BEGIN THE INPUT

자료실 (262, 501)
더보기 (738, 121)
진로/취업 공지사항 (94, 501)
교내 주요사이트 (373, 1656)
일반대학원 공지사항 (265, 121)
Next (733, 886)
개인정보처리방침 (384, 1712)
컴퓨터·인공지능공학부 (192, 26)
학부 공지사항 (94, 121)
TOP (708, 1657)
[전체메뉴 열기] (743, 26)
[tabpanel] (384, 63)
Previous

END THE INPUT

Please write out the entries above in full, exactly as they read.

자료실 (262, 501)
더보기 (738, 121)
진로/취업 공지사항 (94, 501)
교내 주요사이트 (373, 1656)
일반대학원 공지사항 (265, 121)
Next (733, 886)
개인정보처리방침 (384, 1712)
컴퓨터·인공지능공학부 (192, 26)
학부 공지사항 (94, 121)
TOP (708, 1657)
[전체메뉴 열기] (743, 26)
[tabpanel] (384, 63)
Previous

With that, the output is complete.